Premio Racconti nella Rete 2022 “Aspetto solo un sorriso” di Adelaide Gioci
Categoria: Premio Racconti nella Rete 2022Fino a stamattina , non mi ero accorta che i suoi “ ia, ia, o “ non sono stereotipie vocali ma
il ritornello della canzoncina “ Nella vecchia fattoria “.
A suo modo canta, lo guardo emozionata, non solo gli ridono gli occhi ma quel sorriso si allarga sulle labbra.
Quante volte, decine , no centinaia di volte, gliela avevo cantata, era stata l’accompagnamento dell’infanzia ed anche oltre , dato che per me ,Anto è sempre il mio bambino, anche ora che ne ha trenta di anni. Gliela avevo insegnata per fargli ripetere i nomi e i versi degli animali.
Più il tempo passava e Anto, meno nomi e versi ripeteva , fino al giorno che non riuscì a ripetere più nulla.
A pensarci meglio, la sera, a volte, dalla sua camera , sento un altra litania, che ricorda una delle ninna nanne che gli cantavo fino allo stremo, nel tentativo di farlo addormentare, ma senza successo alcuno.
Tra le tante , riconosco quella che gli cantavano anche le nonne, forse così facendo, gli tornano alla mente i loro sorrisi, le carezze e il “ Quanto sei bello a nonna tua ! “.
Quel “ ia ia o “ ha riacceso ricordi assopiti, le notti infinite senza dormire, i pianti di Anto, i miei occhi stanchi, le mie urla, dopo una settimana insonne, in cui il mio cervello, andava in fumo perdendo quella pazienza, fatta solo d’amore.
Il sorriso di Anto , mi ridesta da quei ricordi, me lo gusto, come un dolce desiderato per settimane
è quello che aspetto ogni giorno ,che lui sorrida.
Lo aiuto a vestirsi e come ogni mattina ci avviamo all’auto , dove, come ogni mattina, prima di entrarvi Anto toglie giaccone e cappello.
Come ogni mattina , l’accompagno al centro diurno, che frequenta ormai da 12 anni .
Durante il tragitto, mi chiede, tramite le sue pecs ,( fatte di foto) di ascoltare la radio, come ogni mattina cerca di alzarmi i capelli, che non sopporta vedermi cadere sul giubbotto e come ogni mattina, per evitare la sua tortura di spostarmeli in continuazione, li raccolgo in un mollettone.
Ogni mattina, eseguo gli stessi movimenti, dico le stesse parole, pronunciate persino, nello stesso ordine, perché quando si ha a che fare con l’autismo si entra, senza nemmeno accorgersene, in meccanismi da cui è difficile venirne fuori.

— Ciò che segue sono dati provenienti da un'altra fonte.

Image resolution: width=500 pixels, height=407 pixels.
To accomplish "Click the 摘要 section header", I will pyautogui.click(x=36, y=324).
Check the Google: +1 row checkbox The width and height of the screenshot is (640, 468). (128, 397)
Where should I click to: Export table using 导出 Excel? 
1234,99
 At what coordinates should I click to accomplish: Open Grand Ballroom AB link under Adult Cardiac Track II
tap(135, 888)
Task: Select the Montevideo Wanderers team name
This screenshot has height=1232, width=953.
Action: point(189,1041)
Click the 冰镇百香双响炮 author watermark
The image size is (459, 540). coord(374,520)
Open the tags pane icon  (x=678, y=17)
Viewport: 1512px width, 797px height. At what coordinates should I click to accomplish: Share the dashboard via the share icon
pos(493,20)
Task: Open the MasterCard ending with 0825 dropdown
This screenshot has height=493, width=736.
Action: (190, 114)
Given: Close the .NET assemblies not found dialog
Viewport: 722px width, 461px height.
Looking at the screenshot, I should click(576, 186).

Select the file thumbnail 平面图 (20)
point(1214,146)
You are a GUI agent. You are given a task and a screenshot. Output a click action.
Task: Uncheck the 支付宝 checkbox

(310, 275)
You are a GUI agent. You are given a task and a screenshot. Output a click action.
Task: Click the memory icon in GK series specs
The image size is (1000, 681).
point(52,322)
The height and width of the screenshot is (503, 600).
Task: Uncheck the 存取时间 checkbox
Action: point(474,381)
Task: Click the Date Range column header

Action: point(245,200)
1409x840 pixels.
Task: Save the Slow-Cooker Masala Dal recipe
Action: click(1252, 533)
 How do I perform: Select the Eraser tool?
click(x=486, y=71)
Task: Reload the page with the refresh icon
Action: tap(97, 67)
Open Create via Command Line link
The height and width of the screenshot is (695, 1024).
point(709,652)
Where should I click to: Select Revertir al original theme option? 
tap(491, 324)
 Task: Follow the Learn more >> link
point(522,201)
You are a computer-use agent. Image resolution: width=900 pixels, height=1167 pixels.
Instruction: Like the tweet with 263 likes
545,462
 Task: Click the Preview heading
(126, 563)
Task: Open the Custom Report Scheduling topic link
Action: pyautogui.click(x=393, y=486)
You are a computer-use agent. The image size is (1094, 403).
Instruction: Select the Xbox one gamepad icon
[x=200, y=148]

Infatti ,un giorno ad una psicologa, che mi chiese,come mi sentissi, io risposi “ Mi sento autistica !”.
Oggi è una bella giornata di marzo, una volta accompagnato Anto, decido di recarmi alla spiaggia. Mi concedo una lunga passeggiata, mi aiuta ad allontanare i pensieri tristi.
Cerco conchiglie strane, perché la vita, mi ha insegnato che nella diversità si cela unicità e bellezza.
Osservo le onde del mare, sembrano danzare con dolci movenze.
Guardo il tratto di spiaggia percorso ,che volentieri non farei a ritroso, fingo allora, di essere su un isola sconosciuta, pronta ad esplorarla , per assaporarne i frutti e ogni ricchezza.
Porto i passi avanti e lo sguardo al cielo, pensando ,solo alle cose belle che mi sono capitate nella vita, perché , in questo modo , tutte le emozioni positive mi abbracciano facendomi sentire viva .
Il problema, dei miei stati d’ansia saltuari,non è Anto, ma la sua malattia, fatta di rituali sempre uguali, infiniti, di piccole ossessioni che se non gestite adeguatamente , sfociano in crisi comportamentali autolesioniste.
Il suo futuro è incerto e le paure che balenano nella mia testa, mi creano angoscia.
Mi chiedo , ora che è un uomo e che le mie forze con gli anni ,diminuiranno, cosa ne sarà di Anto. Troverà, anime belle che si prenderanno cura di lui, con amore e gentilezza, oppure, troverà crudeli aguzzini, come a volte capita di sentire in alcuni telegiornali ?
Scaccio, questi pensieri camminando, le impronte che lascio sulla battigia creano un senso di speranza, se il mio esile corpo, riesce a lasciare tali impronte, la mia esile anima , cosi tormentata, riuscirà a lasciare una impronta nella vita di Anto, costruendogli un futuro prima che io vada
via per sempre?
Così , mi lascio accarezzare dal vento, ne sento la forza, divengo un tutt’uno con madre terra, ne faccio parte, sono mare, sabbia, nuvole, scogli, io sono tutto questo immenso, di cui percepisco
la forza , il coraggio, il mistero.
Mi abbandono ai tiepidi raggi del sole, gli dono le mie pallide guance, socchiudo gli occhi e penso che i dolori, che la vita mi ha posto lungo il cammino , mi hanno insegnato a conoscermi meglio, a trovare il bello in tutte le cose, a volermi bene , a fortificarmi.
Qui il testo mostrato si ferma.